Era il 458 a. C. quando, alle pendici dell’Acropoli, andò in scena l’Orestea di Eschilo. Uno spaccato mitologico con tutti gli elementi della civiltà moderna: Atena rifiuta il giudizio su Oreste, un compito troppo gravoso anche per una dea che, allora, immagina un nuovo spazio attribuito agli uomini in cui giudicare i propri simili. Nasce così l’Aeropago, un luogo chiuso e sacro in cui dodici giudici, dopo aver ascoltato l’accusa delle Erinni e la difesa di Apollo, emetteranno un verdetto. L’archetipo del moderno processo accusatorio per come lo conosciamo duemilacinquecento anni dopo. Quello che poi verrà contemplato finanche nella nostra Costituzione come giusto, equo e di ragionevole durata. Un insieme di garanzie per consentire agli essere umani di difendersi da qualsiasi accusa, di ricevere un giudizio rapido e una pena tendente alla rieducazione.

Principi ispiratori della Riforma Cartabia che abbiamo votato alla Camera. Una riforma nata con l’intento di riportare i processi ad una durata ragionevole e i diritti dell’individuo al centro della discussione. Un progetto molto più ambizioso di quello poi approvato in Parlamento perché ha dovuto attraversare la rete delle mediazioni dei partiti di maggioranza. Quindi via alcune illuminanti intuizioni della commissione Lattanzi. Ma possiamo affermare, oggi, con serenità, che questa riforma rappresenta un ottimo canovaccio per il Legislatore di domani, quando sarà chiamato ad implementare le garanzie e che contempla in sé tutti quei principi prima citati.

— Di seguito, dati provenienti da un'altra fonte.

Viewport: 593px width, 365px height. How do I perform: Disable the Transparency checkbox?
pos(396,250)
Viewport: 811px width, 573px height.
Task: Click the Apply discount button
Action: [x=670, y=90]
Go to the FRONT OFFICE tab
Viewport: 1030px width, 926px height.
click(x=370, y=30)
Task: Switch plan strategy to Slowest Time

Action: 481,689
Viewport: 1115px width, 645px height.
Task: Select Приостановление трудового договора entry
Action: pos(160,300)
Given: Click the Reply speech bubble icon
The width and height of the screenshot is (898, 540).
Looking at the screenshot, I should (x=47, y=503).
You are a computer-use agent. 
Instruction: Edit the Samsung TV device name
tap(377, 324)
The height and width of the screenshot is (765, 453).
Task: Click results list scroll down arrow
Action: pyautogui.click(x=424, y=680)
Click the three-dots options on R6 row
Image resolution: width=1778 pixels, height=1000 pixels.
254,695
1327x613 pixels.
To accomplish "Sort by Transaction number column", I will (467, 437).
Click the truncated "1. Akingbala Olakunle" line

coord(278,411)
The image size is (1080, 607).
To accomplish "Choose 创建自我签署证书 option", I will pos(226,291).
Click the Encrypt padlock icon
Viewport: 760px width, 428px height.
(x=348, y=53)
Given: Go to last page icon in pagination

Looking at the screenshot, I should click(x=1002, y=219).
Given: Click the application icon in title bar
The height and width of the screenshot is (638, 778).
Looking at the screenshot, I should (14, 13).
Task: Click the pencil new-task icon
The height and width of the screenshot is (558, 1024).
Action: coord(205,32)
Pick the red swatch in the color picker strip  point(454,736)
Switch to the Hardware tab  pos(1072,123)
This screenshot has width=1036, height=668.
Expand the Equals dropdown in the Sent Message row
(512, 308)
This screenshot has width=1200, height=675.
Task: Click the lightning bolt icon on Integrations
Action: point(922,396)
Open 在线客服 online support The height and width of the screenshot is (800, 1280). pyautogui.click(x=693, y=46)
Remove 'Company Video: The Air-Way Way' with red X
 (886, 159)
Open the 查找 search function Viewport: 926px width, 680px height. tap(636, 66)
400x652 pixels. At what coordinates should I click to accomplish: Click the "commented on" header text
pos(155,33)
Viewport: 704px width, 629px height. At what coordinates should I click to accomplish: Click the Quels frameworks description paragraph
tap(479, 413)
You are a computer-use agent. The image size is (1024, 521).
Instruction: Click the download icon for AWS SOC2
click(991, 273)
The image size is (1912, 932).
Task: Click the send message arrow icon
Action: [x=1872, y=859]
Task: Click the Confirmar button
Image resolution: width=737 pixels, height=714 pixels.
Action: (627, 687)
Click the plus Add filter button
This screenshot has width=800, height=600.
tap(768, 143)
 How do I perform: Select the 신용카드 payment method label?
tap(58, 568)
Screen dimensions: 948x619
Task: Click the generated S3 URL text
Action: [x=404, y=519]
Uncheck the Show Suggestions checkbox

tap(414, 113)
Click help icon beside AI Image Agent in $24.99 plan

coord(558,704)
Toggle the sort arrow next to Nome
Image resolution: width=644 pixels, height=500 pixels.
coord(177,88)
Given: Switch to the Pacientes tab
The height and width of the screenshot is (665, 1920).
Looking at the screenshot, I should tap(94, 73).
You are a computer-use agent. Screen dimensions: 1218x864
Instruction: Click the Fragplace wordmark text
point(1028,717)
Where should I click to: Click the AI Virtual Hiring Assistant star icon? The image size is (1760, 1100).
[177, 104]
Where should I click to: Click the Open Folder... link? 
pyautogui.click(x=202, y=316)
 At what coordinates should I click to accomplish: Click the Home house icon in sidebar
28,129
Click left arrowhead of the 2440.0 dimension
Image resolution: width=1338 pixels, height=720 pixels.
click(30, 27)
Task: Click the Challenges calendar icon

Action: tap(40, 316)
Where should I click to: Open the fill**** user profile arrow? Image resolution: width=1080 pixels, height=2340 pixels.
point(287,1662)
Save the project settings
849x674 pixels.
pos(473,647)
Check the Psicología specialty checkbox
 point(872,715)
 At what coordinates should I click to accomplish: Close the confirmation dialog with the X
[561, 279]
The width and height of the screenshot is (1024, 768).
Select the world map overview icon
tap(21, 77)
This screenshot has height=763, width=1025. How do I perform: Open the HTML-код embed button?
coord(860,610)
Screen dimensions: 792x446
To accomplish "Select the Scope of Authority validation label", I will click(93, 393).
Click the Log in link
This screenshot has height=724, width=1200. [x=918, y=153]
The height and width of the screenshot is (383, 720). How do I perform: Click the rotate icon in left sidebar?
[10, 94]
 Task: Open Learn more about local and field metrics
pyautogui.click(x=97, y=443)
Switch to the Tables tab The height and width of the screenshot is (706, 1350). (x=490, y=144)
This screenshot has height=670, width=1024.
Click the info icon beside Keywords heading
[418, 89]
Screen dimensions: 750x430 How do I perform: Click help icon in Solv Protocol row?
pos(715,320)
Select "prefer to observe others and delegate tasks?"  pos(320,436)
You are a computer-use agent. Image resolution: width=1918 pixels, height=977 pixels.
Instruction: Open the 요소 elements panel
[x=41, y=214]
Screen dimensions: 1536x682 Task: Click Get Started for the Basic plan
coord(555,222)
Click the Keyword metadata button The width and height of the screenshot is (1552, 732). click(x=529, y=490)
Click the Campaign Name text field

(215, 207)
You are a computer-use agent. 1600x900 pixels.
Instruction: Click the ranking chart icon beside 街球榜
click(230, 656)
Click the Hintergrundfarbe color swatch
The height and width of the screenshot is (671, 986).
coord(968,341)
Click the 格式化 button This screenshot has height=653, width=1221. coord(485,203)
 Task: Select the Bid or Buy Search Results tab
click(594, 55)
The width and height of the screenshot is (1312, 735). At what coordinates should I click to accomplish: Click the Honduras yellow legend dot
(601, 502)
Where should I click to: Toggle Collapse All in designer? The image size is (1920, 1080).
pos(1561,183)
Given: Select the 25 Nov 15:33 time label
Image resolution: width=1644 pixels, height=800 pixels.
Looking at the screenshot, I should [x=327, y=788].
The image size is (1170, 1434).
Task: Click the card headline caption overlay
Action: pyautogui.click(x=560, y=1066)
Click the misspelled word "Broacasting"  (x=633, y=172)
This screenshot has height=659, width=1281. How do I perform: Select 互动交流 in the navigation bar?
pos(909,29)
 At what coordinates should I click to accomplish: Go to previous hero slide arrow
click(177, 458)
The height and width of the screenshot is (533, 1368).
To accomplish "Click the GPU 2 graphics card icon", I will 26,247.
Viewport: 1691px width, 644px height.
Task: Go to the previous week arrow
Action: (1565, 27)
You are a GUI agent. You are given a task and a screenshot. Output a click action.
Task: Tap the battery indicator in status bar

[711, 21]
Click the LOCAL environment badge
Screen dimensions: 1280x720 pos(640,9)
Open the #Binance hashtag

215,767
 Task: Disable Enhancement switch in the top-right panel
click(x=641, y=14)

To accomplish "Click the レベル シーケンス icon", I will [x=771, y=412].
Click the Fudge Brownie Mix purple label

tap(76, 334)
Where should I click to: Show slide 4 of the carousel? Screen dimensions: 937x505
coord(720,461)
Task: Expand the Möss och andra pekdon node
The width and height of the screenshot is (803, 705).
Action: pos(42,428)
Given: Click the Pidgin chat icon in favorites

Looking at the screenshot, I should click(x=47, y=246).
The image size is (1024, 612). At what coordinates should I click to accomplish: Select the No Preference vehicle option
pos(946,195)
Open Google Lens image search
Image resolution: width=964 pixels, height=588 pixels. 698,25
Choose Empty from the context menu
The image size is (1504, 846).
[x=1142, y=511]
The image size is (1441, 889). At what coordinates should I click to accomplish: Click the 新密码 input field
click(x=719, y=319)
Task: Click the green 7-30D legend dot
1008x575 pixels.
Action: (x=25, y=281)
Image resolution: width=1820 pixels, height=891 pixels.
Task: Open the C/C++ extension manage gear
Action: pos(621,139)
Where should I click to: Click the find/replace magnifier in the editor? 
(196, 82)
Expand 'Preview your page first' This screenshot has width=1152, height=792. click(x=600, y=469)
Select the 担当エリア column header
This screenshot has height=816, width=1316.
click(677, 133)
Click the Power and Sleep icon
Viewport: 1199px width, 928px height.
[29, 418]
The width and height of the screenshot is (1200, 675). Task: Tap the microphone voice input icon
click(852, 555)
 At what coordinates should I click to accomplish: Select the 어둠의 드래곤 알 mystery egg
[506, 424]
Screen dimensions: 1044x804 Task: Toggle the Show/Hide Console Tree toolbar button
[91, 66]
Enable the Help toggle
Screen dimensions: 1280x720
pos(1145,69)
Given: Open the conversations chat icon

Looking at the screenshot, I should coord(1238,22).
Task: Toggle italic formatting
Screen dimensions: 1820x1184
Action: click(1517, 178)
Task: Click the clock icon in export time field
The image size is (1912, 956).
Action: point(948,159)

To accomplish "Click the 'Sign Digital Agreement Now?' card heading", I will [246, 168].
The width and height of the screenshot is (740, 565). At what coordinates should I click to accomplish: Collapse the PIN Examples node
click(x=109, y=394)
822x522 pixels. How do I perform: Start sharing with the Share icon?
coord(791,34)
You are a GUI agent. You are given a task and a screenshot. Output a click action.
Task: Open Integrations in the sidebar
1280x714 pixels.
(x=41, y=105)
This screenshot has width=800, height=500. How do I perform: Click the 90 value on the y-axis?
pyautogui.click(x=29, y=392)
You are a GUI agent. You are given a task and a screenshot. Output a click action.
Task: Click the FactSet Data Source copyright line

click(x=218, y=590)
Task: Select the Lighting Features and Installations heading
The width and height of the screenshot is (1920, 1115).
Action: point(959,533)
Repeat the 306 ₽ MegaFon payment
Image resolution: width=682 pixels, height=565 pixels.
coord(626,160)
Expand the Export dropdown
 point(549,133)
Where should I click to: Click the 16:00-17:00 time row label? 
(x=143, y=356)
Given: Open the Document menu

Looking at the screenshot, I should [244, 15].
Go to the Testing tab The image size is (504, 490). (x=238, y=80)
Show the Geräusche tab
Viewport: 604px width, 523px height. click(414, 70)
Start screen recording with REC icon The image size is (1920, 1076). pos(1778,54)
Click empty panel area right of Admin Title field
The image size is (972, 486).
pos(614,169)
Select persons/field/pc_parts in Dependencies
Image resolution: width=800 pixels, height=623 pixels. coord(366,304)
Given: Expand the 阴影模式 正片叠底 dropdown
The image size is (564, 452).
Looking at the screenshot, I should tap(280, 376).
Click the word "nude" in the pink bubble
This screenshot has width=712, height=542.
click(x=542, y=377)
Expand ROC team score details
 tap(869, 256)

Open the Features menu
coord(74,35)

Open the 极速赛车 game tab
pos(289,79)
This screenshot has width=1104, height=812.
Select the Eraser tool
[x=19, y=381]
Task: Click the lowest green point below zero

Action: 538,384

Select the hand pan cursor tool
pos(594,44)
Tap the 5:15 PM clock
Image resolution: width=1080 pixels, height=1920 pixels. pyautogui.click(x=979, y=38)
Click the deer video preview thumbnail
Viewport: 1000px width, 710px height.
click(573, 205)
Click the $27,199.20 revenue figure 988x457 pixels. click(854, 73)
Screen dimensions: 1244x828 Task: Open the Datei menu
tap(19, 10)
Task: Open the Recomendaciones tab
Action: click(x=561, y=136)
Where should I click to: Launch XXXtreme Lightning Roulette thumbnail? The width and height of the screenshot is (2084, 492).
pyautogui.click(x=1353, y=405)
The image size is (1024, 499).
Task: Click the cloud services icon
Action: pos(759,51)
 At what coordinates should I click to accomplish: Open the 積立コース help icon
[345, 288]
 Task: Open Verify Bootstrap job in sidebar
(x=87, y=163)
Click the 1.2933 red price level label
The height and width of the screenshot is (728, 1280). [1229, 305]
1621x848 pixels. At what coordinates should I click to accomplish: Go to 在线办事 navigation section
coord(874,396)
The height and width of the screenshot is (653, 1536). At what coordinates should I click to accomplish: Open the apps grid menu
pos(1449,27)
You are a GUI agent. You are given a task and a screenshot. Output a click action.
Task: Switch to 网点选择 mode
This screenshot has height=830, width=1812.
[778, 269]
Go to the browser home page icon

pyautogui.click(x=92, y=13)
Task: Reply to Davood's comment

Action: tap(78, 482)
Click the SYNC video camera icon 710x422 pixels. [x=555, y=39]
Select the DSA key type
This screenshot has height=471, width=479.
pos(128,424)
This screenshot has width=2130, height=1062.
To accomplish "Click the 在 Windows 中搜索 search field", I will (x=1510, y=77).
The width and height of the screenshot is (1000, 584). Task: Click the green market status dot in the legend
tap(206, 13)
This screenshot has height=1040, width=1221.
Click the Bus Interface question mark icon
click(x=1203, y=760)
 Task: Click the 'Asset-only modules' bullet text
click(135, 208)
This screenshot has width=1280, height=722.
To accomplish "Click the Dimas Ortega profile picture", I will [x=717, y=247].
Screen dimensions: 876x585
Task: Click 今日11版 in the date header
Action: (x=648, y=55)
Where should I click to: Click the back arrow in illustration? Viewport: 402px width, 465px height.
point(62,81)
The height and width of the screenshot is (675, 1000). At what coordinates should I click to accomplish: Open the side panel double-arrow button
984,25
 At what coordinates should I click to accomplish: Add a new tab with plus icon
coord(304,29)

Principi che non dobbiamo dimenticare quando siamo chiamati ad esercitare la funzione legislativa, prima ancora che quella giurisdizionale. Principi che dovranno illuminare la nostra strada verso una giustizia umana, certamente lunga, certamente tortuosa, certamente difficile. Certamente giusta. Il primo tassello è stato posto. Da domani abbiamo il dovere morale di continuare.